Tuesday, November 4, 2014
Beautiful Book #29
A Farmer's Alphabet by Mary Azarian. David R. Godine, 1981.
Every few years I mount a book display outside the collection called, "Black and White and Re(a)d All Over." You'd be surprised how many illustrated books use this simple yet stunning colour combination. Key among them is Azarian's 1981, woodblock tribute to the agricultural history of New England. Yes, I know: yet another alphabet book on this list and yet another woodblock artist. I confess that both are weaknesses for me. But there are many reasons to love this particular alphabet. The design of the book is simple, effective, and as matter-of-fact as its subject matter; the paper it is printed on is thick and creamy, making the book feel anything but mass-produced; and the representation of rural life depicted on its pages is honest: sentimental without being reductive or saccharine.

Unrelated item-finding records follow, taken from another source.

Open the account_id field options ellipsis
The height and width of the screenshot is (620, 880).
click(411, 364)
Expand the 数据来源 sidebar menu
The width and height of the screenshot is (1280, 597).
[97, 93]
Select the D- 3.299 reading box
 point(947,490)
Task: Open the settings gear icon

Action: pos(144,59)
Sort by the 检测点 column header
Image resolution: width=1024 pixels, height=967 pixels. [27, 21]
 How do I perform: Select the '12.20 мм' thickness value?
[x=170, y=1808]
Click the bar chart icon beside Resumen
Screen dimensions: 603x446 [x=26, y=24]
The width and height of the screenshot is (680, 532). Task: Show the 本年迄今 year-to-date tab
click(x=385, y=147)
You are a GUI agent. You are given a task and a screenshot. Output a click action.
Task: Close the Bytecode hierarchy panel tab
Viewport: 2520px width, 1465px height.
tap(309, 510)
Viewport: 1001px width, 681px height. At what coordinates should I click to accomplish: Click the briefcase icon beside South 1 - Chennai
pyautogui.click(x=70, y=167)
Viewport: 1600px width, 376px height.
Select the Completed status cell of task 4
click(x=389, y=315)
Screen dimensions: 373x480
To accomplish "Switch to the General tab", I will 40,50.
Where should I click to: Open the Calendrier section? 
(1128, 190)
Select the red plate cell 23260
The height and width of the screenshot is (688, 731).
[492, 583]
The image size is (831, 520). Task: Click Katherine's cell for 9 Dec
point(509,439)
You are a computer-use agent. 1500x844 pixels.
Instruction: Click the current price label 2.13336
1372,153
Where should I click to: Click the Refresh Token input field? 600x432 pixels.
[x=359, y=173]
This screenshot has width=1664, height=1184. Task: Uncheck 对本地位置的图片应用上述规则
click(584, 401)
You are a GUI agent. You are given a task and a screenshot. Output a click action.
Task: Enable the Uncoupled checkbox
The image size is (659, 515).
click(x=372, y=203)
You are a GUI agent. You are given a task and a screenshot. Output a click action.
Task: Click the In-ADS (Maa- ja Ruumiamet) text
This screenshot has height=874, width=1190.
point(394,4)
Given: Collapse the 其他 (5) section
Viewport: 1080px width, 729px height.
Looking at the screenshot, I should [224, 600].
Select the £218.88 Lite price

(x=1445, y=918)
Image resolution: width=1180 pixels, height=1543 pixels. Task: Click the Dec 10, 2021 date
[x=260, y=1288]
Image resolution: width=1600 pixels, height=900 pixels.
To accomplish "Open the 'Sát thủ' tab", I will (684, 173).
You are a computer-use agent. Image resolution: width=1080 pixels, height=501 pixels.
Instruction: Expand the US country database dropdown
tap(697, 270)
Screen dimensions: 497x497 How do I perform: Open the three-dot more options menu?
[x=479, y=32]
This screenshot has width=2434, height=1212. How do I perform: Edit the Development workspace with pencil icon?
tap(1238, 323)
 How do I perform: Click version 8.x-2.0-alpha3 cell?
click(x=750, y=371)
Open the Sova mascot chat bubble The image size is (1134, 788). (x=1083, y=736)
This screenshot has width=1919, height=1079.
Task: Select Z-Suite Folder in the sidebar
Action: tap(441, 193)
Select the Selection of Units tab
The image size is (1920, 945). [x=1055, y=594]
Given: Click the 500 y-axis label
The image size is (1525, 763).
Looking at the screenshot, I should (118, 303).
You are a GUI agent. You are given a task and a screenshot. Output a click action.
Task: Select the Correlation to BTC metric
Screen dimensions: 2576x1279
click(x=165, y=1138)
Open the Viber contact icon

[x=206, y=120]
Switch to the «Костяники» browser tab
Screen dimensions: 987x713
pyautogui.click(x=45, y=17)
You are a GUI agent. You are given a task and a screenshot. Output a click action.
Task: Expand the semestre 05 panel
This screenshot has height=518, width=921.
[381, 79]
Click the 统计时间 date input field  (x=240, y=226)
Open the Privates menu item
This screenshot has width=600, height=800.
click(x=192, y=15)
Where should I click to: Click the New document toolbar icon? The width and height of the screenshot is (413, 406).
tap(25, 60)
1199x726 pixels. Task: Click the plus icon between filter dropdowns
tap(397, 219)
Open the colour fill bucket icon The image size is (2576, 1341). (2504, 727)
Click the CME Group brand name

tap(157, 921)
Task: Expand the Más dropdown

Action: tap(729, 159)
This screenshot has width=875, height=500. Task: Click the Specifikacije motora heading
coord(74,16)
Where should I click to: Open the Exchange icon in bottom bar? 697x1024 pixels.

Too often in children's books the word, "farmer," is synonymous with "man," as if Old MacDonald is the only lens through which a child is allowed to imagine rural life. Azarian depicts a broader reality. The work on her farm is shared equally by man and woman, and the children represented live in a world of play. The book is a tribute to the family farm and that feels historic today, but was perhaps more contemporary to the time in which the book was published. I spent part of my childhood on a farm like this one, and I can't help but wonder how many such farms have been lost in North America over the last 40 years.